* [Amaç]
Yurt dışı hizmetlerin sigortalılık başlangıcına etkisine ilişkin karar metnini kaldığı yerden sürdürünüz.

* [Sayfa]
-.-.-

Abaküs Yazılım
Hukuk Genel Kurulu
Esas No: 2015/3895
Karar No: 2017/1504
Karar Tarihi: 06.12.2017

Yargıtay Hukuk Genel Kurulu 2015/3895 Esas 2017/1504 Karar Sayılı İlamı

Hukuk Genel Kurulu         2015/3895 E.  ,  2017/1504 K.

    "İçtihat Metni"

    MAHKEMESİ :İş Mahkemesi

    Taraflar arasındaki “tespit” davasından dolayı yapılan yargılama sonunda İstanbul 22. İş Mahkemesince davanın kısmen kabulüne dair verilen 10.10.2013 gün ve 2013/441 E., 2013/177 K. sayılı kararın temyizen incelenmesinin taraf vekilleri tarafından istenilmesi üzerine, Yargıtay 10. Hukuk Dairesinin 26.02.2015 gün ve 2014/25824E., 2015/3167K. sayılı kararı ile,
    “…Alman Rant Sigortasına giriş tarihinin Türkiye’de sigorta başlangıç tarihi olduğunun tespiti istemli davada; dava dosyası içerisinde tercümesi de bulunan Alman Mercii yazısı ve ekindeki belgede; davacının, Almanya primlerini iade alarak, yurt dışı çalışmalarını tasfiye ettiği belirtilmektedir. Prim iadesi suretiyle tasfiye edilen yurt dışı hizmetlerindeki anılan tasfiye edilme hali, söz konusu yurt dışı sürelerinin, 3201 sayılı Kanun uyarınca borçlandırılarak, sigortalının sosyal güvenliği bakımından değerlendirilmesinde, aksine bir düzenleme bulunmadığından engel değildir. Ancak tasfiye edilen yurt dışı hizmetlerin, sigortalılık başlangıcında esas alınabilmesi mümkün de bulunmamaktadır. Zira, Türkiye Cumhuriyeti ile Almanya Federal Cumhuriyeti arasındaki Sosyal Güvenlik Sözleşmesinin, konuya ilişkin 29’uncu maddesinin 4’üncü bent hükmü, bir kimsenin Türk sigortasına girmeden önce, Alman Rant Sigortasına girmiş bulunması halinde, Rant Sigortasına giriş tarihinin, Türk sigortasına giriş tarihi olarak kabul edileceğini belirtmekle birlikte, anılan hükmün uygulanabilirliği, her iki ülke mevzuatına göre dikkate alınabilecek bir sigortalılık süresinin bulunması halinde mümkündür.

-.-.-

* [Derlenen Malzeme]
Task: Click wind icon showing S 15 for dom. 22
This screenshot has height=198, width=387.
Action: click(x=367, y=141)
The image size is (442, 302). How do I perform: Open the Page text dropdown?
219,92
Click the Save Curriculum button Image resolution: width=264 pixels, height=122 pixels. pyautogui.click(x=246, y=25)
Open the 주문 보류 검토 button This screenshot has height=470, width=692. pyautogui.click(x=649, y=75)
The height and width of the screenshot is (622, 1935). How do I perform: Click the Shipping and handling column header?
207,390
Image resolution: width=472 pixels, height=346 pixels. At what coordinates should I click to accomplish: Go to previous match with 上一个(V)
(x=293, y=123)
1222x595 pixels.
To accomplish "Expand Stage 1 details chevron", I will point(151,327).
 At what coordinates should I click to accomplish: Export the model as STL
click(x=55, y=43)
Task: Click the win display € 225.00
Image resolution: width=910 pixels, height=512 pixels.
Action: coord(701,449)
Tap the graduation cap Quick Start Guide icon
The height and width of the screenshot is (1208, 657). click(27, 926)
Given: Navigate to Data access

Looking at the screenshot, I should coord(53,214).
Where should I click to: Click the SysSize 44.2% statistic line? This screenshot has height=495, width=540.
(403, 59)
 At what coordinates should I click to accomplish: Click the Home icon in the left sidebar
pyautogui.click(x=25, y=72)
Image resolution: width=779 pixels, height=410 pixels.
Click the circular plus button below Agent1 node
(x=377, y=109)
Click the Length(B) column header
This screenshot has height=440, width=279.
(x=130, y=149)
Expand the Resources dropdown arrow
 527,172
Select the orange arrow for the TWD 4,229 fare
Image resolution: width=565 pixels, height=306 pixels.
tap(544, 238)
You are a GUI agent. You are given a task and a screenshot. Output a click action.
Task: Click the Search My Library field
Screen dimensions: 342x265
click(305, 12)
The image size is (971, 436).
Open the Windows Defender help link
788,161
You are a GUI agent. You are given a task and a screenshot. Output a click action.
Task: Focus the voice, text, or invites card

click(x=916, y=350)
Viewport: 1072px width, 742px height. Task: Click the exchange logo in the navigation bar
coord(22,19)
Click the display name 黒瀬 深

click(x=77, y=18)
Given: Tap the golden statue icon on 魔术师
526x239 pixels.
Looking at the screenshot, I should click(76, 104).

-.-.-

* [Beklenen Çıktı]
    Sigortalı hizmetlerin tasfiye edilmesi halinde, tasfiyeye uğramış hizmetlerin sosyal sigorta hukuku açısından geçerliliğini yitirmiş sayılması ve artık her iki ülke mevzuatına göre nazara alınabilecek bir sigortalılık süresi kalmayacağından, Türkiye Cumhuriyeti ile Almanya Federal Cumhuriyeti arasında aktedilen Sosyal Güvenlik Sözleşmesinin, konuya ilişkin 29’uncu maddesinin 4’üncü bent hükmü uyarınca, rant sigortasına giriş tarihinin, Türkiye’de sigorta başlangıcı olarak sayılması mümkün olmayacaktır. (Hukuk Genel Kurulu"nun 13.02.2002 gün, 2002/10-21-70 sayılı kararı)
    Kuşkusuz bu halde sigorta başlangıcı, 3201 sayılı Kanunun 5’inci madde hükmü çerçevesinde belirlenmesi gerekecektir. Ancak 11.09.2014 tarihli Mükerrer Resmi Gazetede yayımlanarak yürürlüğe giren 6552 sayılı Kanunun ile 3201 sayılı Kanunda yapılan değişikliklerin ardından davalı Kurum tarafından çıkarılan 29.09.2014 tarih 2014/27 sayılı Genelge yayımlanmış olup; davacıya anılan Genelge kapsamında Kuruma başvurması için süre verilerek, uyuşmazlığın devam edip etmediği belirlenip sonucuna göre bir karar verilmelidir.
    Mahkemece, bu maddi ve hukuki olgular gözönünde tutulmaksızın, eksik inceleme ve araştırmayla yazılı şekilde hüküm kurulması usul ve yasaya aykırı olup bozma gerekir.
    O hâlde, taraf vekillerinin bu yönleri amaçlayan temyiz itirazları kabul edilmeli ve hüküm bozulmalıdır."
    gerekçesiyle bozularak dosya yerine geri çevrilmekle yeniden yapılan yargılama sonunda mahkemece önceki kararda direnilmiştir.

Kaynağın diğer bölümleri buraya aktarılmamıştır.